A few weeks after Konstantin Filippou’s visit to Athens for the Athens Gastronomic Forum, I found myself in Vienna as his guest, in the city where he has built both his life and his career. The purpose of the trip was to visit his two Michelin-starred namesake restaurant, as well as his two other culinary ventures, Mama Konstantina and Boufes.


After a deeply satisfying meal at Mama Konstantina, we sat down for a conversation that quickly moved away from the usual questions about ingredients and technique.


Konstantin Filippou grew up, as he puts it, like an “Austrian Mediterranean kid”. He explains that many young chefs spend years trying to find their identity. “Sometimes they go very far, because they chase achievements and look for something that may have nothing to do with where they grew up.” In his case, he feels fortunate. “For me, it was never a question. I always knew where I came from.”



His background comes alive through memories that have stayed with him since childhood. “On one plate we had schnitzel, on the other tzatziki,” he says with a laugh. He avoids the word fusion, believing it is often misunderstood. He prefers to say that he carries two hearts within him. When he is in Greece, he feels deeply Greek. When he is in Vienna, he feels Austrian.


For me, it came as a pleasant surprise that there is no Greek music playing in his restaurants. It seems he has consciously avoided the easy choices often used to underline a chef’s heritage. What interests him more is the way Austrian and Greek culture shaped him as a person, and that is reflected in the feeling a meal leaves behind, not necessarily in the ingredients he uses.


Vienna is a city with a vast musical heritage, from its philharmonic tradition to the structure of its architecture. I ask him whether that kind of cultural discipline has influenced the precision of his cuisine. He often goes to concerts and has close friends who are musicians. “When I go to a concert, I sit down, sometimes I close my eyes, and I wait for emotion to overwhelm me.” For him, perfection is the result of constant practice. “When you aim for perfection, you have to practise a lot. You have to become a master at what you do.”



He sees common ground between a cook and a musician, especially in mentality. His musician friends, he says, are extremely sensitive and able to perceive shades that can easily go unnoticed in everyday life. Conversations with them have influenced the way he sees his restaurant as a space for emotional experience.


When it comes to music in restaurants, his position is clear. “Music in restaurants is very difficult.” Many of his friends complain about acoustics and volume, since so many places fail to invest properly in sound. He dislikes loud music that drowns out conversation, and he has no interest in obvious crowd-pleasing hits chosen simply so guests can sing along. “Music should complete the atmosphere,” he tells me. At the same time, his kitchen remains a place of complete silence. “For me, the kitchen is a safe space. It is a place of quiet.” His life is already intense enough, and he does not need music to push him forward. “I already have the energy. I only need something to calm me down,” he says with a laugh.


Konstantin speaks with real affection for the night. He likes walking through the city after midnight, when everything is quiet. “You have time to breathe, to think, to feel your own rhythm.” That overall rhythm is what he wants to stay in the memory of his guests.

**Exercises to complete**
1) Name the restaurants run by Konstantin Filippou that the profile of him mentions.
2) Retype the passage of the Filippou profile starting at "Konstantin speaks with" and ending at "of his guests.", with no changes.
3) Extend the profile of chef Konstantin Filippou with a further paragraph that follows on from its final sentence.

**Data shown**
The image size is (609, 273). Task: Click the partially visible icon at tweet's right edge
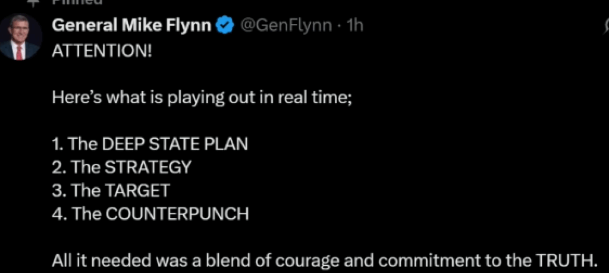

**Answers for the exercise**
1)
- His two Michelin-starred namesake restaurant
- Mama Konstantina
- Boufes

2)
Konstantin speaks with real affection for the night. He likes walking through the city after midnight, when everything is quiet. “You have time to breathe, to think, to feel your own rhythm.” That overall rhythm is what he wants to stay in the memory of his guests.

3)
He places enormous importance on the quality of service. “No one talks about service anymore,” he says, stressing that in great restaurants service should feel like choreography. “It is magic.” He has no desire to step into the dining room and explain every dish himself. He prefers an approach that combines old-school values with a contemporary lightness, and for him the experience is only complete when elegance is present.



When I ask whether chefs are the new rock stars, he smiles and immediately says that the term needs redefining today. “Some are. But most are hard-working people.” He comments with humour that many chefs now drink matcha, work out and work fewer days, which does not exactly fit the image of a rock star, or at least not the one we used to know. For him, the real question is whether you do what you do out of love or out of a need for recognition. “If you don’t feel it anymore, you should stop.”


Konstantin respects those who remain at a high level for decades, but he himself is always searching for change. “I like change. It’s my biggest problem.” He is already thinking about the next decade and would like to try something different, perhaps in another field. “The hardest thing of all is moving forward together with your people. Everyone has to want to follow.”


Toward the end of the conversation, I ask him which artist he would choose if he had the chance to collaborate on a tasting menu. Konstantin answers almost instantly: the sculptor Richard Nonas, who is no longer alive. He describes a three-hour conversation they once had about minimalism and materials, an encounter that deeply influenced him as a person, while showing me photographs on his phone of the works by Nonas that he keeps at home.


The story comes full circle with an unexpected guest. Mick Jagger once visited his restaurant incognito and, as Konstantin tells me, was exceptionally polite. He stayed later than every other guest and tasted the entire menu. Although Konstantin has enormous respect for the privacy of his diners, on that occasion he went out to speak with him. The photograph they took together was, as he described it, a moment of mutual respect and appreciation, far removed from the logic of a simple fan encounter.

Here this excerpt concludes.